___ GIVEN ENTRIES

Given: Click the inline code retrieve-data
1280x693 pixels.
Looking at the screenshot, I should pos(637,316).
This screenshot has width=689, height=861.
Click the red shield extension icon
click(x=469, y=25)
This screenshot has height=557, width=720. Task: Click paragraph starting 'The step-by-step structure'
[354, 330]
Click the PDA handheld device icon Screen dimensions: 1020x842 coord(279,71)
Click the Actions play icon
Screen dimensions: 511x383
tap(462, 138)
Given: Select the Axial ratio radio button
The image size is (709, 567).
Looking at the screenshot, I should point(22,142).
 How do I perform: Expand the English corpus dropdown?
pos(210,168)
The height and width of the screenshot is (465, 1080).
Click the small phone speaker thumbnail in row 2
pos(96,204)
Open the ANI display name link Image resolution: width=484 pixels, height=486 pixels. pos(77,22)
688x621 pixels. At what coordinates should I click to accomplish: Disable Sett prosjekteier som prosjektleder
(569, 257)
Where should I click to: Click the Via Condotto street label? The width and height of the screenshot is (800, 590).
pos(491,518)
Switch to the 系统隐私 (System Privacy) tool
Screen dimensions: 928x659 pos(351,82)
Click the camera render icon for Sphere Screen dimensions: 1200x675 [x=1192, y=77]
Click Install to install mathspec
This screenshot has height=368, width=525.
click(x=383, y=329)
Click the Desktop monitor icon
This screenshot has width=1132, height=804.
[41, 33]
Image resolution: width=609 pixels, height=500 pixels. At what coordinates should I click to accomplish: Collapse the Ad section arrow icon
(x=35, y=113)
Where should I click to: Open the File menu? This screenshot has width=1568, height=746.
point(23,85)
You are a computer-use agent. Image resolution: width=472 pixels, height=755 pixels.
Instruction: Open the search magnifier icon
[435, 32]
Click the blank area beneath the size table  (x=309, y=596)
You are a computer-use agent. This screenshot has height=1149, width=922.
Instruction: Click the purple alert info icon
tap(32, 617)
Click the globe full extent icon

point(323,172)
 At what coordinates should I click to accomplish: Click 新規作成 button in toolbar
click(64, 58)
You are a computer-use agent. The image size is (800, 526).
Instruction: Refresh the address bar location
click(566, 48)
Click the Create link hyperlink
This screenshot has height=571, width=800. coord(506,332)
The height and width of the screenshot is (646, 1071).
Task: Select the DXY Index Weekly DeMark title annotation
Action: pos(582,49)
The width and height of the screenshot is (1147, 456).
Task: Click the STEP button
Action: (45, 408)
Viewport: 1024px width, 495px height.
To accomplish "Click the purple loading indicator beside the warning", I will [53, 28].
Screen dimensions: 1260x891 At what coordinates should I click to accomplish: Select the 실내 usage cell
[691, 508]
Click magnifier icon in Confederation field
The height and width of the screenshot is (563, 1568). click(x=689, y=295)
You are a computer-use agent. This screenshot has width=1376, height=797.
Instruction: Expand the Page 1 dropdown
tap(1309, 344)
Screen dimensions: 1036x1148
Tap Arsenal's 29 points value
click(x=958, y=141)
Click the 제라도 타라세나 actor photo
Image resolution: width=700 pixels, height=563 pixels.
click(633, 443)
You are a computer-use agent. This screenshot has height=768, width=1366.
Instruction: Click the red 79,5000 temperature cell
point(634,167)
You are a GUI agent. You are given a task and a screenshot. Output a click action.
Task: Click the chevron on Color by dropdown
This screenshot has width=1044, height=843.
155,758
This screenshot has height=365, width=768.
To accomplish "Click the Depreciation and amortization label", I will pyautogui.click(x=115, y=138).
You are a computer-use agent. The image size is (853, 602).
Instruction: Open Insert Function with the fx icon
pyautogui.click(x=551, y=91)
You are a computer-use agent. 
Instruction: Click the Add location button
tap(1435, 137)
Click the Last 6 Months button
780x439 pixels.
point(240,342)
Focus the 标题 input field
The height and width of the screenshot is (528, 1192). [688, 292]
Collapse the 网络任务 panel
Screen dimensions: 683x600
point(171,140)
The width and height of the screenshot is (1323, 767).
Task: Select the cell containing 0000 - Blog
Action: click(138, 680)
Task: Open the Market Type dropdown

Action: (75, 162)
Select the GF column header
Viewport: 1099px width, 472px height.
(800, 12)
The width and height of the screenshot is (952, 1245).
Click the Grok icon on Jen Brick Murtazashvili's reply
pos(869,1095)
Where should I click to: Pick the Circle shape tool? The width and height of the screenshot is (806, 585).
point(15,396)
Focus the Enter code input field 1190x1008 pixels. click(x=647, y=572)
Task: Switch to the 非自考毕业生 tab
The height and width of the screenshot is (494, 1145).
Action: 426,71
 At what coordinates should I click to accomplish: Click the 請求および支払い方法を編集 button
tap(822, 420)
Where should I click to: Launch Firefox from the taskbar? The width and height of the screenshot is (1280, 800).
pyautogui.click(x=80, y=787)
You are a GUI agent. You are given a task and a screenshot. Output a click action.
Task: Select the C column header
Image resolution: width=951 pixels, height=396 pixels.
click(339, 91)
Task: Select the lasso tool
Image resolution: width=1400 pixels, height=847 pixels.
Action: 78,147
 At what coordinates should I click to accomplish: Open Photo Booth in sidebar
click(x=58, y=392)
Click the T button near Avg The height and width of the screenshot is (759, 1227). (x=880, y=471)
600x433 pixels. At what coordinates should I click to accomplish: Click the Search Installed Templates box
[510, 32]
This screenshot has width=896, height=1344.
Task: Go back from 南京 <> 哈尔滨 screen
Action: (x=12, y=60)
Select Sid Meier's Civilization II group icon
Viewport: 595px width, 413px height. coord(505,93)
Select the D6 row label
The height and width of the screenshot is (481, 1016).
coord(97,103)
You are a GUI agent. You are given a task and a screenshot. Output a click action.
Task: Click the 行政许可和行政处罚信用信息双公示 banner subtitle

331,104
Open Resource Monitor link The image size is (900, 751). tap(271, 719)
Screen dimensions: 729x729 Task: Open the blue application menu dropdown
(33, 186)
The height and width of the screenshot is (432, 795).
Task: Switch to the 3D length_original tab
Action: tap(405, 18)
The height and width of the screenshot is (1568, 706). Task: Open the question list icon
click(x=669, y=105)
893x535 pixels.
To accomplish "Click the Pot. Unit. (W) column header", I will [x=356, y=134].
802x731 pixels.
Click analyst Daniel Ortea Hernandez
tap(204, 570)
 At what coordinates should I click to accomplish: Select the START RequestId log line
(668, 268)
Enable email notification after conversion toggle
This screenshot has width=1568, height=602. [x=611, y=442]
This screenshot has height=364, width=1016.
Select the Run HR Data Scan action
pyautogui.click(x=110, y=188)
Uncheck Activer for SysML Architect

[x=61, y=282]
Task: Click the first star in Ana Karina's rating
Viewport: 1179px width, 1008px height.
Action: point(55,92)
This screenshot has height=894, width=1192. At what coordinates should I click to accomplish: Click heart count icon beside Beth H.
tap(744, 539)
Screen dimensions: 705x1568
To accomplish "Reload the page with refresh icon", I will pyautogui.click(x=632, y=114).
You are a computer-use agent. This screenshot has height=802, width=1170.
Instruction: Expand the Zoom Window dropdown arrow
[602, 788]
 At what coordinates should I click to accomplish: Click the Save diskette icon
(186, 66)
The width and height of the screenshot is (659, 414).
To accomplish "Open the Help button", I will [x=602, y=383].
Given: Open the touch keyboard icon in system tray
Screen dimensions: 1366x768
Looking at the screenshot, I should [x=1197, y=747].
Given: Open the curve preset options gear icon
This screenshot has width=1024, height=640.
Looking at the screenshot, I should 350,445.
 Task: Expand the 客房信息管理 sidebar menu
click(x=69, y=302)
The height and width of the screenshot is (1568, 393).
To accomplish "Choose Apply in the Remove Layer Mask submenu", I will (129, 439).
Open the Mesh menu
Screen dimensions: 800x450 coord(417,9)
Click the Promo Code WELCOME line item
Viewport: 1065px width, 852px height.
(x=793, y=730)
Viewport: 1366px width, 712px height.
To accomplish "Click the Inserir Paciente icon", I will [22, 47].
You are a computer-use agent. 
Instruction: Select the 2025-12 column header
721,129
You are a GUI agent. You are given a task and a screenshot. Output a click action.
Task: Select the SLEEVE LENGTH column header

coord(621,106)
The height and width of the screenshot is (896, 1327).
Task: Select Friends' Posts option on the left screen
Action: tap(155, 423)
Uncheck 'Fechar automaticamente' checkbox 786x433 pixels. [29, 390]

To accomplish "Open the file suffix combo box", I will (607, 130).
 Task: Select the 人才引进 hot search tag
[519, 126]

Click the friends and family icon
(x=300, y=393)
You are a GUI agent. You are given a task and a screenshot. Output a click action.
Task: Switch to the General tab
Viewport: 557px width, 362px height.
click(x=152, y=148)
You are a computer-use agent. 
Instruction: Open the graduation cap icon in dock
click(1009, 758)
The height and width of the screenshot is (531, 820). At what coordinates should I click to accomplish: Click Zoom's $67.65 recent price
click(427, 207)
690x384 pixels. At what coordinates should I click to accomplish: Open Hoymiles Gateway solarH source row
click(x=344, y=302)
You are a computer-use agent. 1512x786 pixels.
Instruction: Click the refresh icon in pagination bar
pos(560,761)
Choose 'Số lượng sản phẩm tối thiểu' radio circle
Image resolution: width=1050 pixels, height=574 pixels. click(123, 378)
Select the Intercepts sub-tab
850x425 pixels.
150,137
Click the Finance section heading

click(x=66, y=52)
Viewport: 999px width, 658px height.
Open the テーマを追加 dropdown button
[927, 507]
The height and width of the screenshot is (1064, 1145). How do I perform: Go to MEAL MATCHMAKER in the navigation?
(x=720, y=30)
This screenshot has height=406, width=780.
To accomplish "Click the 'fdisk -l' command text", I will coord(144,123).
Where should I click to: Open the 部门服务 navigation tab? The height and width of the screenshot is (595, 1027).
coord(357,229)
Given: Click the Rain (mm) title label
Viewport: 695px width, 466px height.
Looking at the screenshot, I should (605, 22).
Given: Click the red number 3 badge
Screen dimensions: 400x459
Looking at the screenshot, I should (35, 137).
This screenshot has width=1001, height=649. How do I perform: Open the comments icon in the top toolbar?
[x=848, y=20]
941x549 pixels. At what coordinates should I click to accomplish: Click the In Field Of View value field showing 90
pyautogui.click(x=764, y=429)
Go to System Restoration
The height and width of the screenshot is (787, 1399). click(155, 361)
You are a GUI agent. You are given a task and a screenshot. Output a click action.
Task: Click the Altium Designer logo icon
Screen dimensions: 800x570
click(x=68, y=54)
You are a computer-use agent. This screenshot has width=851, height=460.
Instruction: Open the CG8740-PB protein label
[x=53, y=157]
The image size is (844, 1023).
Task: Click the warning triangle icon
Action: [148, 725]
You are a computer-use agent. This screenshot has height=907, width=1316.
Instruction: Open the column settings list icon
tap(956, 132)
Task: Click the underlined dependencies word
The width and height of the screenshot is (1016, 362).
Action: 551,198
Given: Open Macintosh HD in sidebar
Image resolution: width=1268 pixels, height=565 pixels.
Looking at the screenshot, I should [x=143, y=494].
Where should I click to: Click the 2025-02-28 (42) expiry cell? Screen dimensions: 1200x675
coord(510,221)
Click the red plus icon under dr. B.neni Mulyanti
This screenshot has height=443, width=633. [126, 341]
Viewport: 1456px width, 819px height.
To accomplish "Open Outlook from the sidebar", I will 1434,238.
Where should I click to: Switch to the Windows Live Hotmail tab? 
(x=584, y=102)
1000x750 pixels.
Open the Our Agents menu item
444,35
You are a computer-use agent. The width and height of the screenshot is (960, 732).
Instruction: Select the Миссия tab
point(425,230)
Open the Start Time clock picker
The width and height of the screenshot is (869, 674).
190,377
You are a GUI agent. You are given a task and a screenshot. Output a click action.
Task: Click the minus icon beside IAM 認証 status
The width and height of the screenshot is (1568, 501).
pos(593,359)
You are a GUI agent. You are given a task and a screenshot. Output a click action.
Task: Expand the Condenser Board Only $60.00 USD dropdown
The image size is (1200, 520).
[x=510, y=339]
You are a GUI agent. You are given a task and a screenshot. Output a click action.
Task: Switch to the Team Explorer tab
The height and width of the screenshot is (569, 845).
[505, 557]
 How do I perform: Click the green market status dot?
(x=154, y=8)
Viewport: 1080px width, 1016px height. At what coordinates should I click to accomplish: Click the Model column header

______

§ **ACTIVITY**
The lines above from the one containing "Go to System Restoration" through the one containing "has width=851, height=460." are to be set down exactly, and no others.

§ **REPLY**
Go to System Restoration
The height and width of the screenshot is (787, 1399). click(155, 361)
You are a GUI agent. You are given a task and a screenshot. Output a click action.
Task: Click the Altium Designer logo icon
Screen dimensions: 800x570
click(x=68, y=54)
You are a computer-use agent. This screenshot has width=851, height=460.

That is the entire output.